If there is to be a ‘gift economy’, it will begin by loosening our grasp on what we thought was ours, by figuring out how we were meant to be food for others. It sounds scary, no? From the standpoint of fullness, self-emptying can sound like dying. Perhaps the ‘gift economy’ begins by remembering how to die into one another. But such a quality of generosity doesn’t originate in humans. We learn it through careful observation of the greening land—where wealth is stored in the ground. And then released again each spring as food for those who walk in the light.

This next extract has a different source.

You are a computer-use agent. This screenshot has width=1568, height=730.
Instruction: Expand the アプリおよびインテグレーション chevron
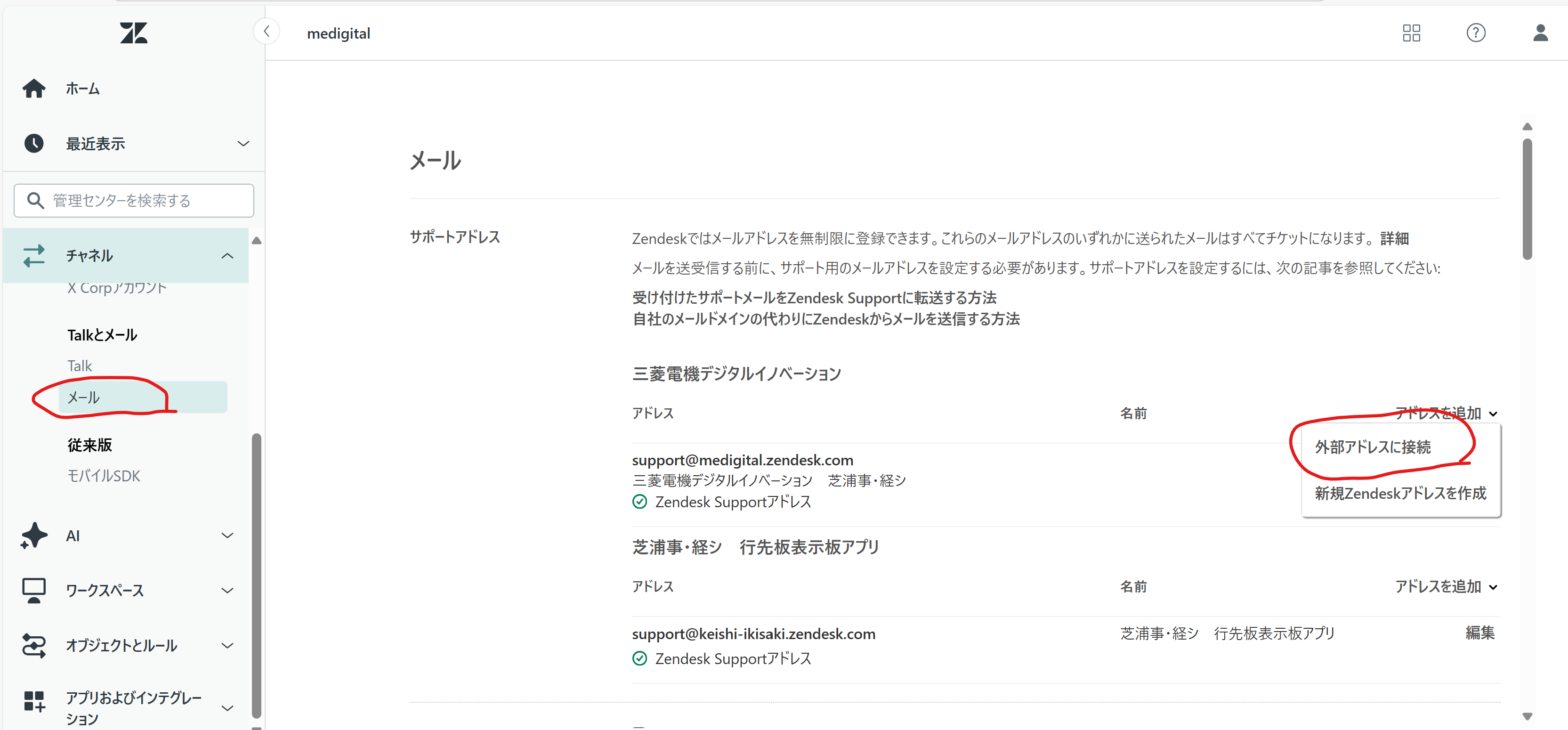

Last summer I learned that The Dark Mountain Project had issued a ‘call for submissions’ for their 2025 spring issue with a focus on BODIES. Dark Mountain began more than a dozen years ago with a manifesto, written by
and , called Uncivilization, a call to writers and artists to respond to the compounding ecological and social crises of our time. Ever since, a group of committed hearth tenders have been collecting responses from all over the world and binding them into gorgeous, hard-cover books each spring and fall. I came across the project nearly seven years ago, and the conversation I found in those books generously fed a hungry imagination.‘What does the work of food gifting have to say about bodies?’ I thought as I read the call for submissions. Then I remembered another image from Lewis Hyde:
Perfect gift is like the blood pumped through its vessels by the heart. Our blood is a thing that distributes the breath throughout the body, a liquid that flows when it carries the inner air and hardens when it meets the outer air, a substance that moves freely to every part but is nonetheless contained, a healer that goes without restraint to every needy place in the body. It moves under pressure….and inside its vessels the blood, the gift, is neither bought nor sold and it comes back forever.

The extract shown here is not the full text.